Il a fait choix désormais de se consacrer professionnellement à ce qui fait sens pour lui et pour l’homme : développer la confiance, qui est la base même de la fonction monétaire sans laquelle l’échange n’est pas possible ou du moins pas bénéfique aux parties et donc pas durable… la stabilité de nos civilisations tient pour beaucoup à notre capacité à échanger pour satisfaire les besoins, gage de paix. Il se consacre aussi largement à transmettre ce qu’il sait de la finance, de la monnaie, de l’impact sur nos vies de la dette et des politiques monétaires conduites par les états et les magnats de la finance. Passant du pilotage de ces politiques dans l’intérêt des plus gros portefeuilles de la planète à un intérêt sincère et plein d’empathie pour Monsieur, Madame tout le monde, le gilet jaune du coin comme le patron de PME, le fonctionnaire comme l’ingénieur, Anice se propose de repenser la monnaie pour refonder ce lien symbolique de nos sociétés.

Rappelons rapidement les 3 fonctions de la monnaie selon Aristote : unité de compte permettant de mesurer la valeur d’un objet, moyen d’échange et réserve de valeur pour les différer. Sa vision de la monnaie traduit finalement ce qu’est la monnaie, cet instrument qui semble toujours le même mais qui porte pourtant dans ses règles de fonctionnement une idée de ce qu’est l’homme pour l’homme et ici bien souvent pour l’homme qui domine.

Nous touchons ainsi au cœur du sujet considérant que l’actuel “argent dette” correspond bien à la définition que porte notre société du 21ème siècle mondialisée de ce que doit être l’homme en tant qu’outil de production et de consommation. Où l’être est asservi à une puissance possessive, elle-même nourrie par les désirs du plus grand nombre qui concourent à la renforcer et dont seule une infime portion de notre humanité, in fine, dispose de cette manne qui les autorise à peser sur la vie des hommes, disposant par leur travail de leur temps, par la force démultiplicatrice de la dette de la richesse qui sera créée par nos descendant, empruntant à l’avenir du monde pour s’en emparer dès aujourd’hui. Ce capital asservissant a été appelé à se renforcer avec la complicité des états ces 30 dernières années tout particulièrement avec la mise en place de mécanismes macro-économiques qui facilitent l’accès des plus riches aux liquidités toujours plus abondantes… Gageant la Terre, comme l’accès aux terres et à ses habitants étaient l’apanage des cercles féodaux du moyen âge, l’accès aux outils de production celui des milieux bourgeois vainqueurs des révolutions qu’elles soient nationales ou industrielles, celui des colonisateurs pour l’accès aux matières premières, pour finir par les complexes militaro-industriels chers à Eisenhower qui détenaient les outils et les moyens de production après guerre.
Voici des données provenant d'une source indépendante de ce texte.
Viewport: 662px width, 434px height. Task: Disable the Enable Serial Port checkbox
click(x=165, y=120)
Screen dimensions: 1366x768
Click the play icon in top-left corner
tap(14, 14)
Aujourd’hui la caste des possédants est celle de la finance avec ses outils réservés à ceux qui peuvent s’offrir les services d’une armée de calculateurs humains et numériques qui opéreront pour eux les transactions gagnantes sans se soucier de la moralité ou de l’impact de leurs actes… ou qui, comme un Soros, un Gates, sauront pertinemment peser sur la géopolitique internationale, sur la culture pour influer sur le destin des masses dans le sens de leurs intérêts. Gageons qu’à ces hauteurs de vues l’absence de dessin n’existe pas.
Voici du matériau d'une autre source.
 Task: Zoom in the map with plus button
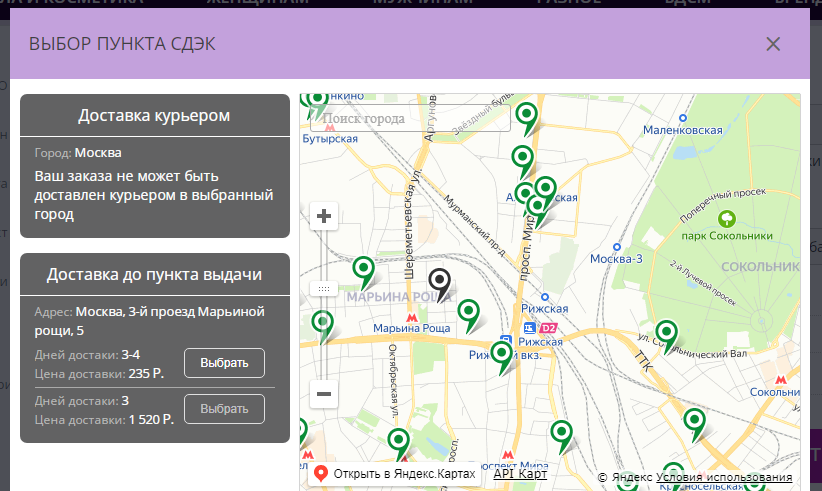click(324, 216)
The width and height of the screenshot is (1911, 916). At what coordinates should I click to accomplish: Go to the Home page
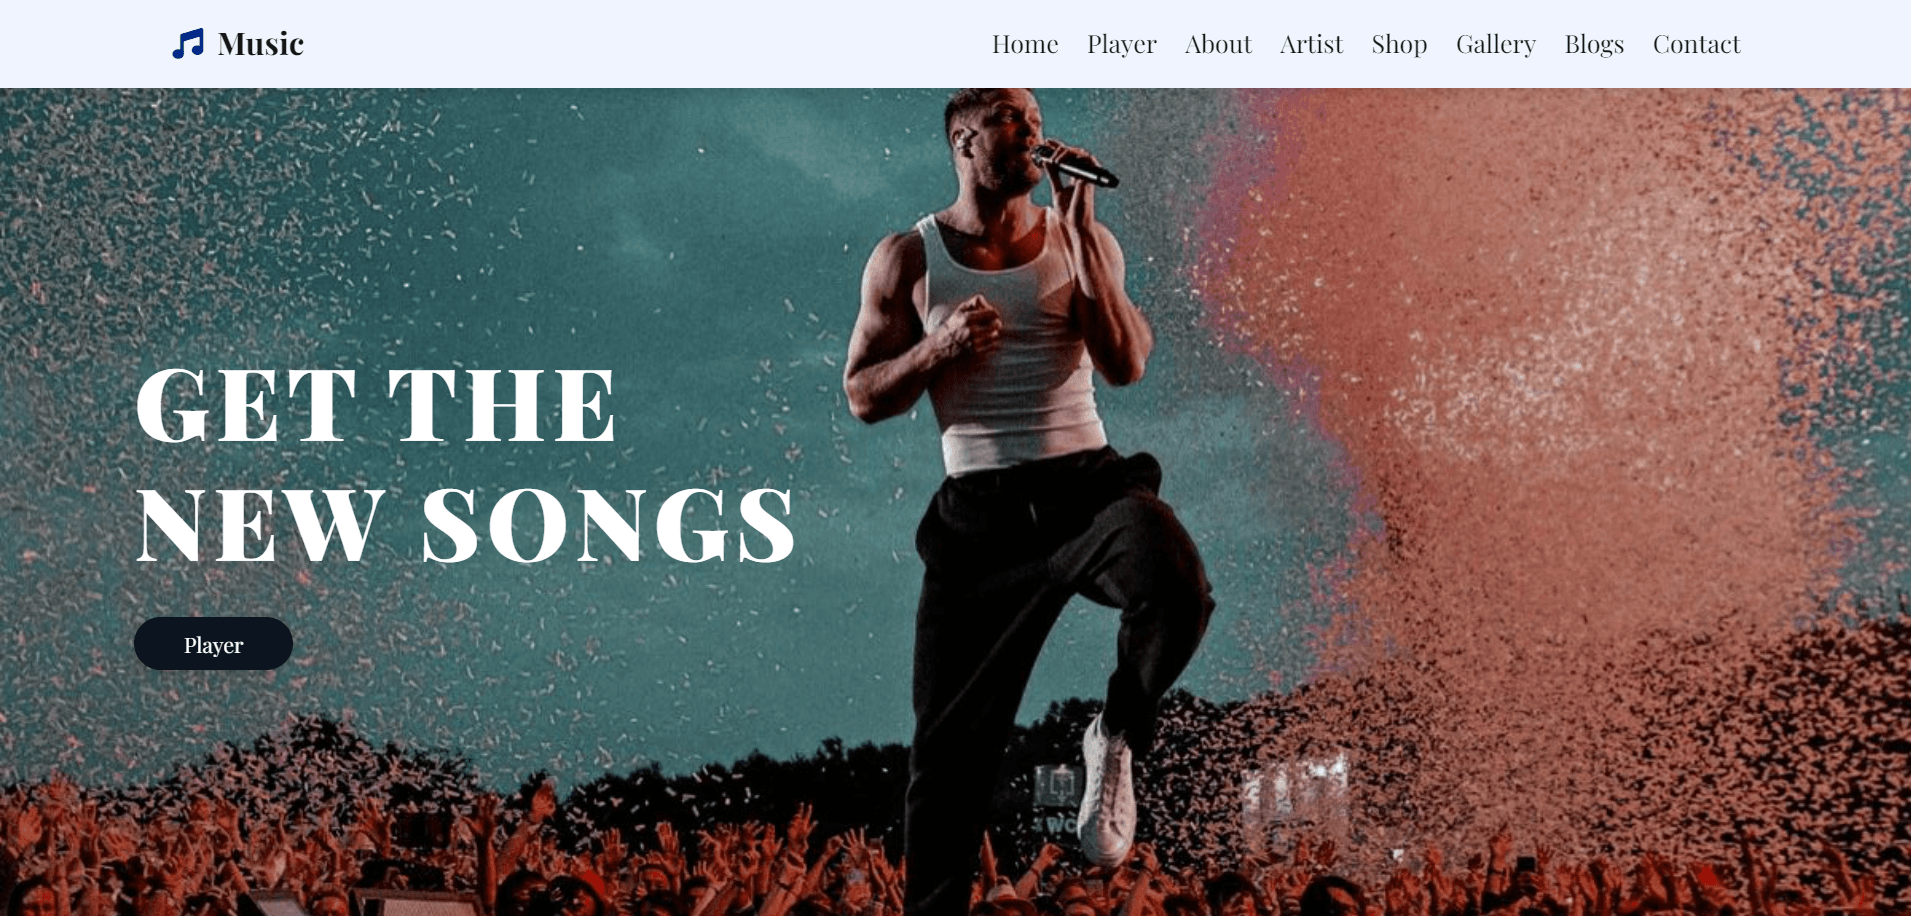tap(1025, 44)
Ce schéma n’est pas nouveau, il n’est que plus criant tant les proportions sont devenues infâmantes et la complicité des états, de part pour le moins leur impuissance manifeste, est criante. Ces derniers nourrissent la bête insatiable par de l’injection monétaire de plus en plus massive qui maintien le semblant de vitalité du système socio-économique, par la magie du ruissellement dit-on… Nous observons plutôt la formation d’une masse monétaire orageuse qui n’annonce rien de bon. Sans ces doses de plus en plus conséquentes 2000 milliards en 2008 à 10 000 milliards de par le monde en 2020, le colosse s’effondrerait provoquant famines et guerres. Conséquences immédiates, la hausse des matières premières, de l’immobilier, du coût de la vie pour le lambda qui n’a plus aucune marge de manœuvre et semble emporté vers le précipice d’une faillite globalisée.

Ce gouffre Anice l’entrevoie et soutien l’idée qu’une autre définition de l’homme, de sa relation à l’avoir et à l’argent peut permettre de réorienter l’axe de nos sociétés et nous inciter à reconsidérer ce qui fait sens véritablement. Pour cela il faudra sortir de l’usure, de la spéculation, du court-terme, de l’intérêt privé égoïste pour faire la place au don, à la confiance, à la vision collective, à l’intérêt général et au bien commun… sans pour autant abandonner l’idée de capital, de liberté d’entreprendre ou de concurrence.

Toutefois le système lui aussi conscient de sa fin prochaine, du moins dans son état actuel, nous concocte une autre version de la monnaie, une version hyper contrôlée avec les blockchains où toute transaction est certes sécurisée mais aussi suivie de fond en comble et mémorisée, une version qui mettra davantage encore au banc de nos sociétés ceux qui ne peuvent s’offrir le luxe de l’éducation, de bénéficier d’un avoir suffisant à la naissance, une société avec un revenu universel de base pour maintenir une masse de personnes suffisante sous anesthésie par le jeu, les réseaux sociaux et les artifices de bonheur qui permettent de nourrir les aspirations non moins déréglées des possédants.

Ainsi les paradigme en présence s’opposent et avec l’inertie propre à la masse, opposée à l’agilité de celui qui est préparé et équipé pour la bataille, il n’est pas difficile d’imaginer lequel de ces deux système sortira vainqueur. Nous avons toutefois en tant que citoyens le devoir de l’utopie et devons avoir la résolution de l’incarner.